Bahan-bahan tersebut disebut bahan kimia selamanya karena bahan-bahan tersebut tidak terurai di lingkungan dan dua jenisnya, PFOA dan PFOS, telah ditemukan menyebabkan berbagai masalah kesehatan yang serius, sementara para ahli khawatir mungkin ada ratusan jenis bahan beracun lainnya.
Pedoman dari Inspektorat Air Minum (DWI) mengatakan perusahaan air harus berkonsultasi dengan profesional kesehatan dan memantau kadar PFAS dalam air minum jika mereka menemukan kadar 0,01 mikrogram per liter (ug/L) dan mengurangi konsentrasinya “sesegera mungkin” jika ditemukan lebih dari 0,1 ug/L.

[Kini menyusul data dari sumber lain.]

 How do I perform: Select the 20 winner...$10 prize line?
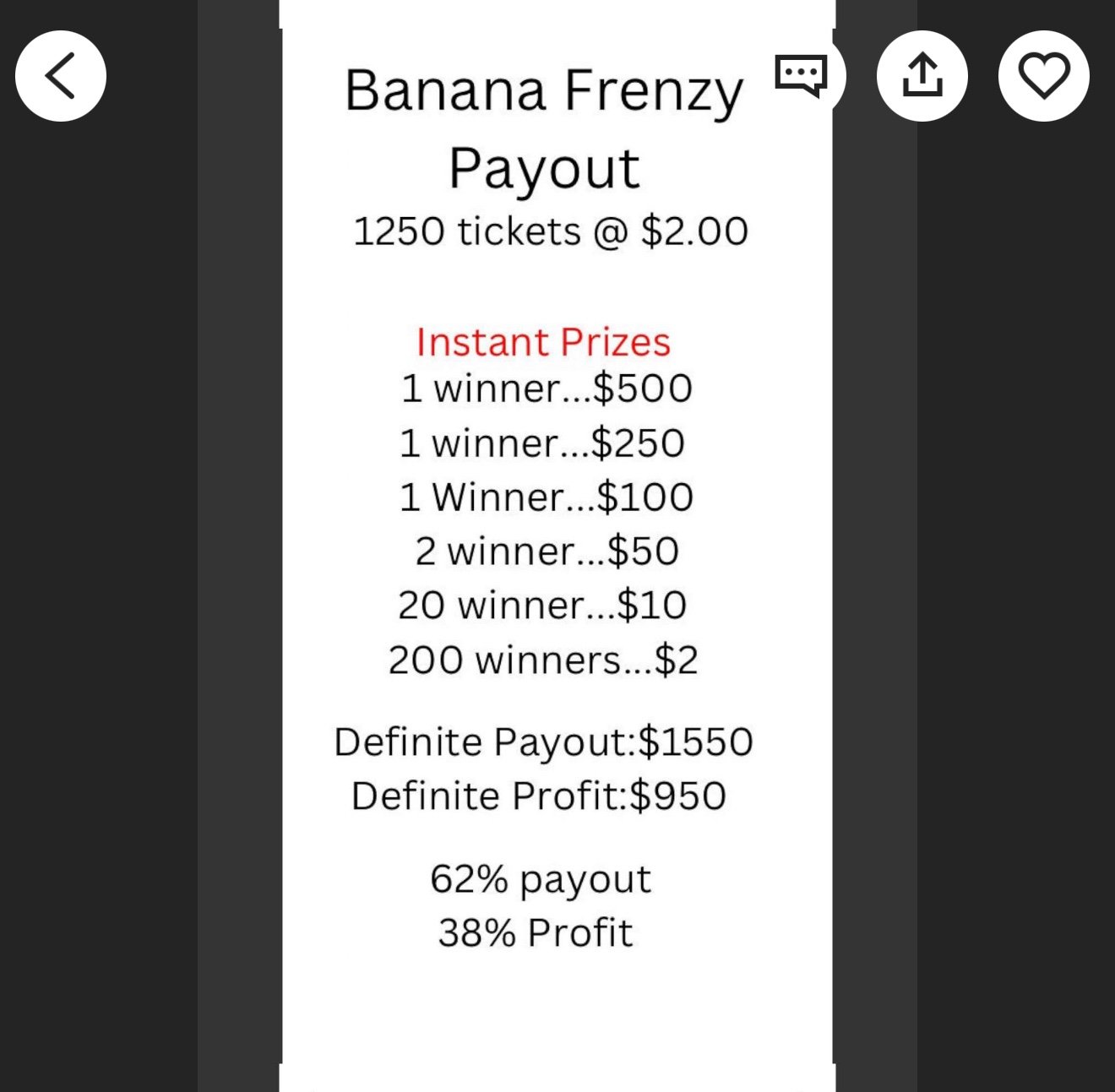[542, 605]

Thames Water mengatakan pihaknya memiliki lima lokasi dengan tingkat PFAS di atas 0,01 ug/L, namun tidak ada yang melebihi 0,1 ug/L.
Juru bicara Affinity Water mengatakan: “Sebagian besar sumber air yang kami gunakan memiliki konsentrasi yang tidak terdeteksi, yaitu kurang dari 50 ng/l (0,5 ug/L).
“Kami terus memantau semua sumber air kami berdasarkan frekuensi dan air minum diberikan kepada pelanggan sesuai standar yang ditetapkan oleh DWI.”
Investigasi di Sungai Colne menemukan kadar PFAS lebih dari 1,6 ug/kg dalam sedimen, yang menurut Profesor Oliver Jones dari Universitas RMIT di Melbourne sulit dibandingkan dengan pedoman air minum karena orang tidak memakan sedimen sungai.
Dr Veronica Edmonds-Brown, seorang ahli ekologi perairan di Universitas Hertfordshire, mengatakan alam “terus-menerus jenuh” dengan bahan kimia, namun kurangnya penelitian menghalangi kita untuk memahami pengaruhnya terhadap ekosistem.
Dia berkata: “Kami memiliki sedikit gagasan tentang apa yang ada di sedimen dan hanya sedikit dari bahan kimia dan racun ini yang telah menjalani studi ekotoksikologi pada kehidupan akuatik (makrofit, alga, ikan, invertebrata, dll.).
“Sejak tahun 1950-an, sungai-sungai kami hampir mati, namun kemudian, dengan adanya pemantauan dan penetapan target, kondisi sungai-sungai tersebut secara bertahap mulai membaik. Sepanjang tahun 1980an dan 90an, perbaikan terus dilakukan.
“Pada tahun 2000an, kondisi sungai mulai stabil dan saat ini kita melihat penurunan status biologis dan kimia di sebagian besar sungai kita.
“Lingkungan alam bergerak menuju tingkat kejenuhan dalam hal apa yang dapat diprosesnya – dan bahan kimia selamanya hanya itu. Tidak ada yang melihat – jadi kita tertinggal jauh dalam studi dampak ekologis.”